### TEXT SEGMENT

☆ ☆ ☆

Identification of Diagnostic Biomarkers Related to Oxidative Stress in Rheumatoid Arthritis
Hao Tang, Wei Ji, Yan Liu, Yi Meng, Dan Lv, Jing Gao, Lijun Ma, Yunke Guo, Yanmei ZhaoBackground:
This study aimed to identify oxidative stress-related genes as potential diagnostic biomarkers for rheumatoid arthritis (RA).
Methods:
We first obtained RA transcriptomic data from the Gene Expression Omnibus (GEO) database and calculated oxidative stress scores using single-sample gene set enrichment analysis (ssGSEA). Differentially expressed genes (DEGs) were identified by limma (R). Gene Ontology (GO) enrichment was performed using the clusterProfiler package, and weighted gene co-expression network analysis (WGCNA) was used to classify oxidative stress modules. Candidate biomarker genes for RA were screened by support vector machine-recursive feature elimination (SVM-RFE), least absolute shrinkage and selection operator (LASSO), random forest, and eXtreme Gradient Boosting (XGBoost). We then constructed a logistic regression-based diagnostic model. Immune infiltration analysis, pathway enrichment analysis, single-cell RNA sequencing, and in vitro experiments were employed to comprehensively elucidate the expression profiles and potential mechanisms of action of the identified genes in rheumatoid arthritis (RA).

☆ ☆ ☆

### Stored items
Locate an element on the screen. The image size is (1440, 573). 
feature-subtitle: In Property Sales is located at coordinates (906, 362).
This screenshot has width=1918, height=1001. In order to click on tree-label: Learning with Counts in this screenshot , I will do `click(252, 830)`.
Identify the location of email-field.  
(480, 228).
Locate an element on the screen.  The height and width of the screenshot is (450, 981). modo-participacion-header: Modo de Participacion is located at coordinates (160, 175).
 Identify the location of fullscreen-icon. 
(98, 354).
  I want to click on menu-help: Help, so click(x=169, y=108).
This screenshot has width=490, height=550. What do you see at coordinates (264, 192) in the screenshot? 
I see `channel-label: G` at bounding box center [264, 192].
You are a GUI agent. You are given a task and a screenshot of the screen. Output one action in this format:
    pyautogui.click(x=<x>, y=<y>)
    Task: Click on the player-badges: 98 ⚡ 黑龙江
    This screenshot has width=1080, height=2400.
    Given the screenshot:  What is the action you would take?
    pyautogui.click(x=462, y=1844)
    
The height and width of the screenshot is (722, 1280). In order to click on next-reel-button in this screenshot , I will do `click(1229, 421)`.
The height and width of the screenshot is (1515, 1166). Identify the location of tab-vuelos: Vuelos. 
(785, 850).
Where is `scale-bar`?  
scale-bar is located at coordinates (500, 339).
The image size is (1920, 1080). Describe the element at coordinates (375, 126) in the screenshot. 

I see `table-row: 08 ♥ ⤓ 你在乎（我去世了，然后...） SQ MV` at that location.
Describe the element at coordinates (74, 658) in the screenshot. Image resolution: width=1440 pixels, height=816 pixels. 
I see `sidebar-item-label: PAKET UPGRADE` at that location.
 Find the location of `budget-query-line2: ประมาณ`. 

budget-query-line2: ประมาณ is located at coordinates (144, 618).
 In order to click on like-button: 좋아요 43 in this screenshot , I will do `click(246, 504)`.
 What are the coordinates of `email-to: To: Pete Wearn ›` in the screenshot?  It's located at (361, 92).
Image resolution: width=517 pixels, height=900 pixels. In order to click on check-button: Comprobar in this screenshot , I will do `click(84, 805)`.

☆ ☆ ☆

### TO DO
According to the abstract on oxidative stress biomarkers in rheumatoid arthritis, which package was used to perform Gene Ontology enrichment?

### EXERCISE RESULT
The clusterProfiler package.